## Task instructions:
Every line from the one with "Instruction: Open ID number 692" up to and including the one with "Rechnungsbetrag in the" is to be output exactly as it appears below; pictures are not.

━━━ Listed entries

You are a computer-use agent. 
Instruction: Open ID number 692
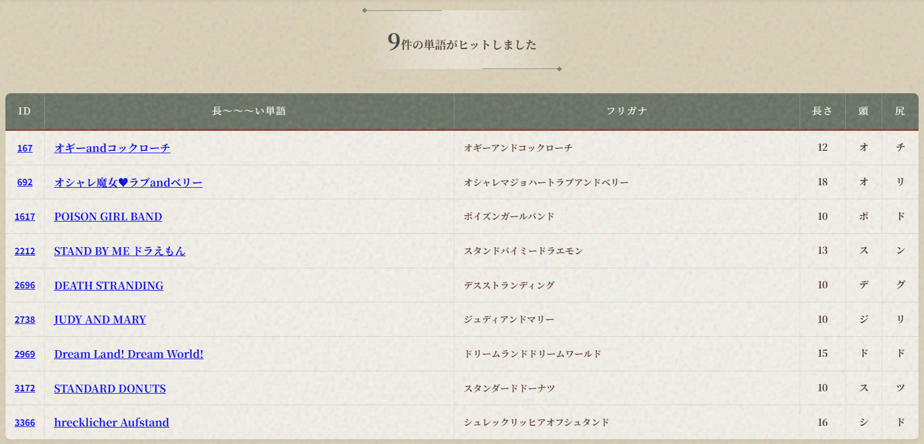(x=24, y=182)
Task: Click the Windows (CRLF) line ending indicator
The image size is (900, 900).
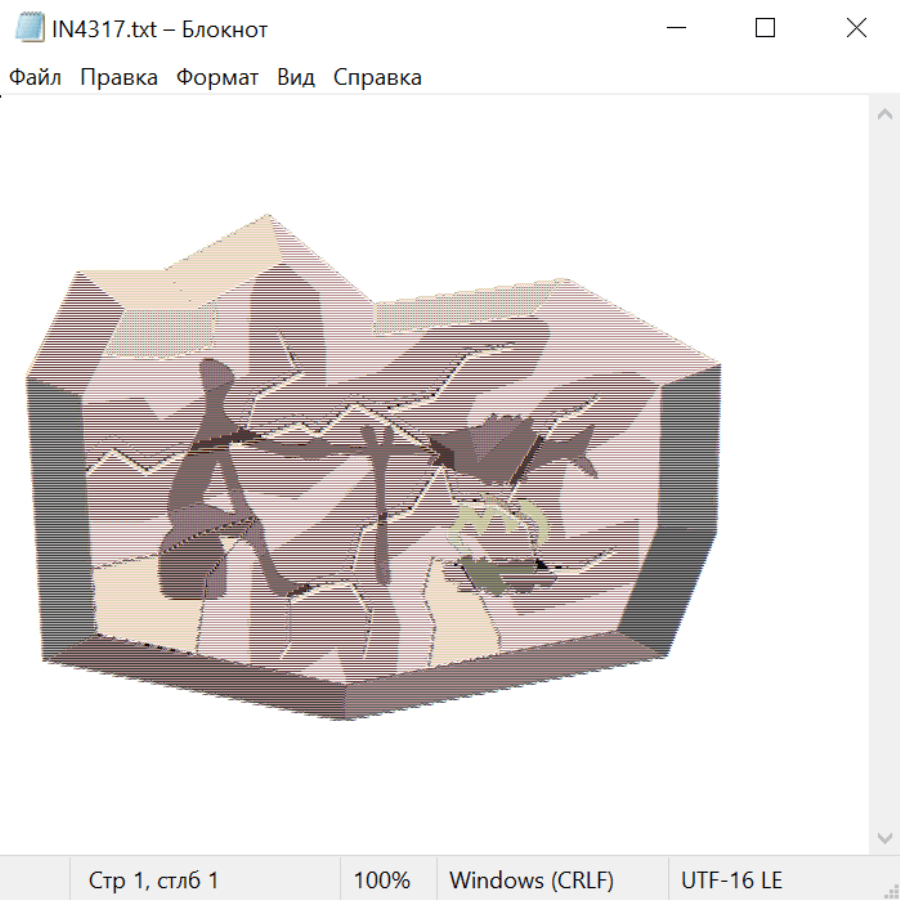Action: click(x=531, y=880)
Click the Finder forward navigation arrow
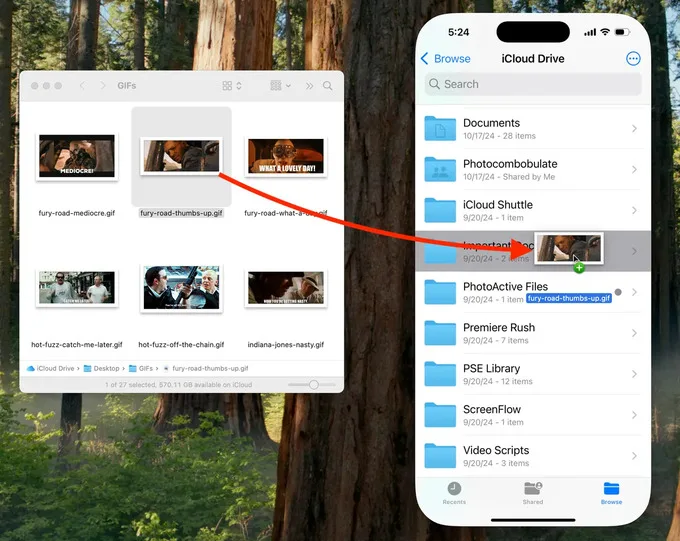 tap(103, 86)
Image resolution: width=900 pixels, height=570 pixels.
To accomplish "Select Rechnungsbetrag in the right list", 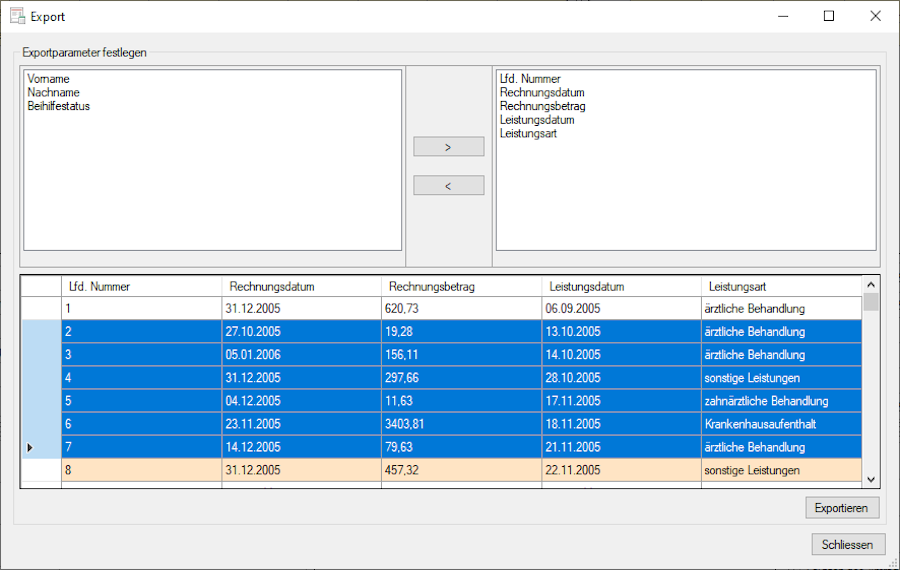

━━━━━━
━━━ Listed entries

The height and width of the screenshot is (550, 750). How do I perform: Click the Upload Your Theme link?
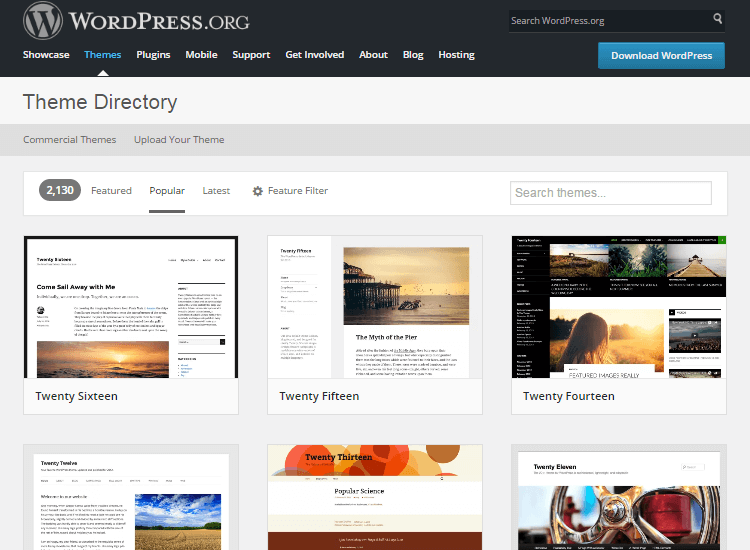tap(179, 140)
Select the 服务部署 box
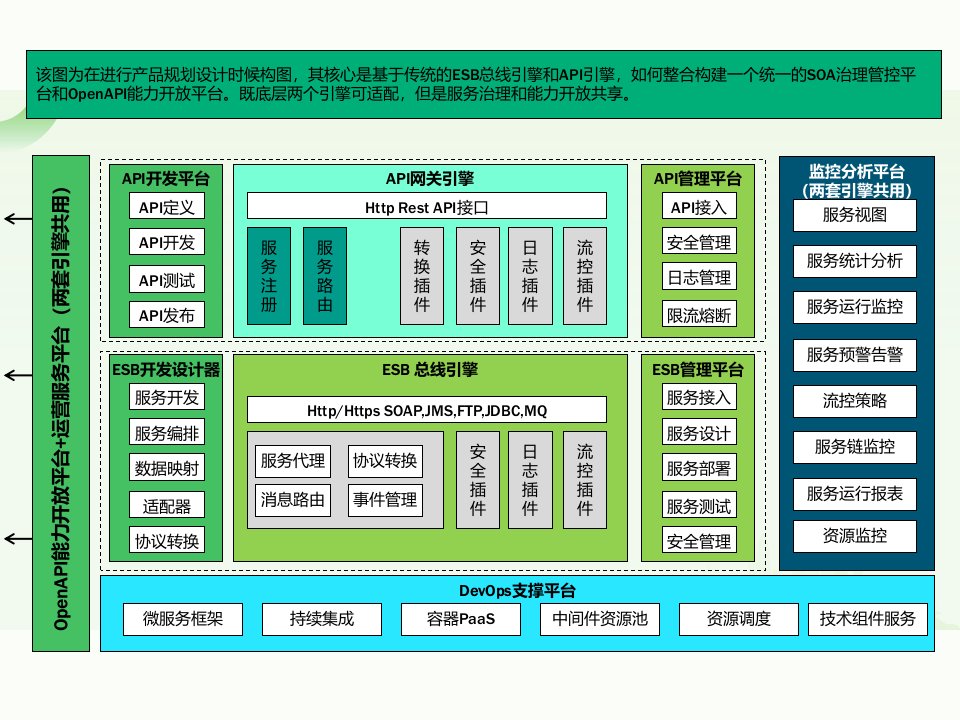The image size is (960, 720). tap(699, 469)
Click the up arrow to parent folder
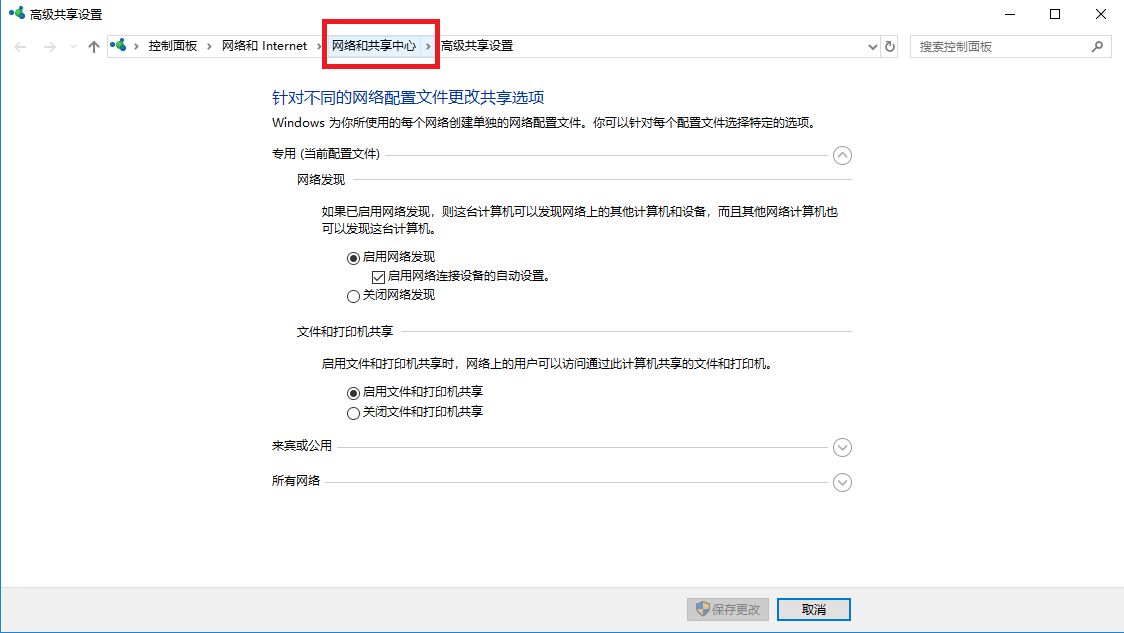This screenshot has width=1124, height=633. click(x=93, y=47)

━━━━━━
━━━ Listed entries

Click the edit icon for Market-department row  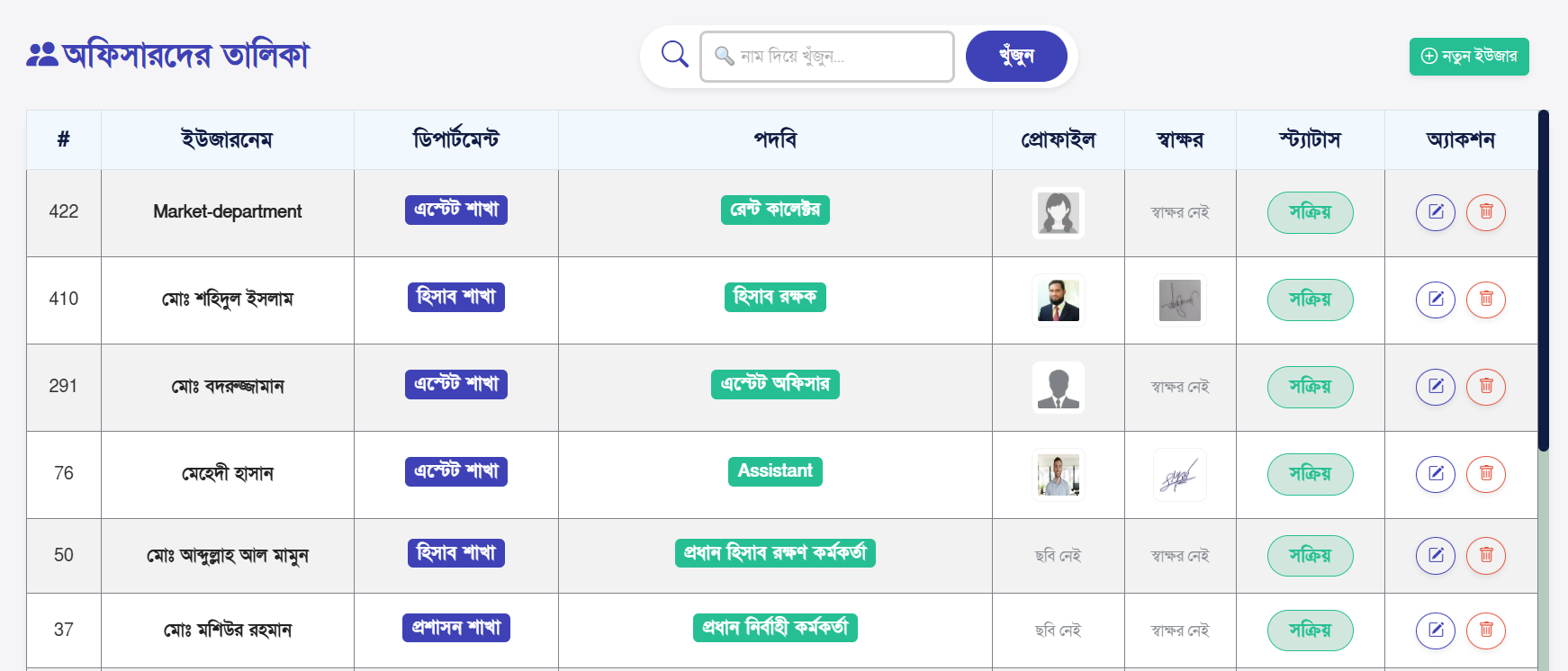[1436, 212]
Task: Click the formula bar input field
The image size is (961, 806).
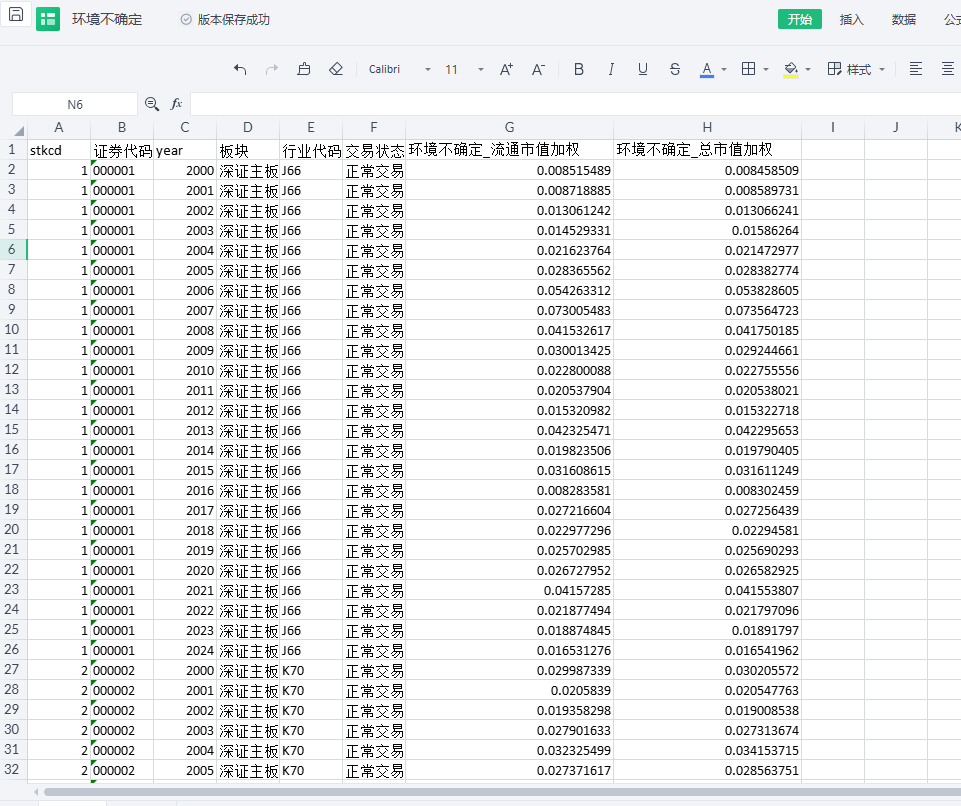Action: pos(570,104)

━━━━━━

## Task solution:
Instruction: Open ID number 692
(x=24, y=182)
Task: Click the Windows (CRLF) line ending indicator
The image size is (900, 900).
Action: click(x=531, y=880)
Click the Finder forward navigation arrow
 tap(103, 86)
Image resolution: width=900 pixels, height=570 pixels.
To accomplish "Select Rechnungsbetrag in the right list", 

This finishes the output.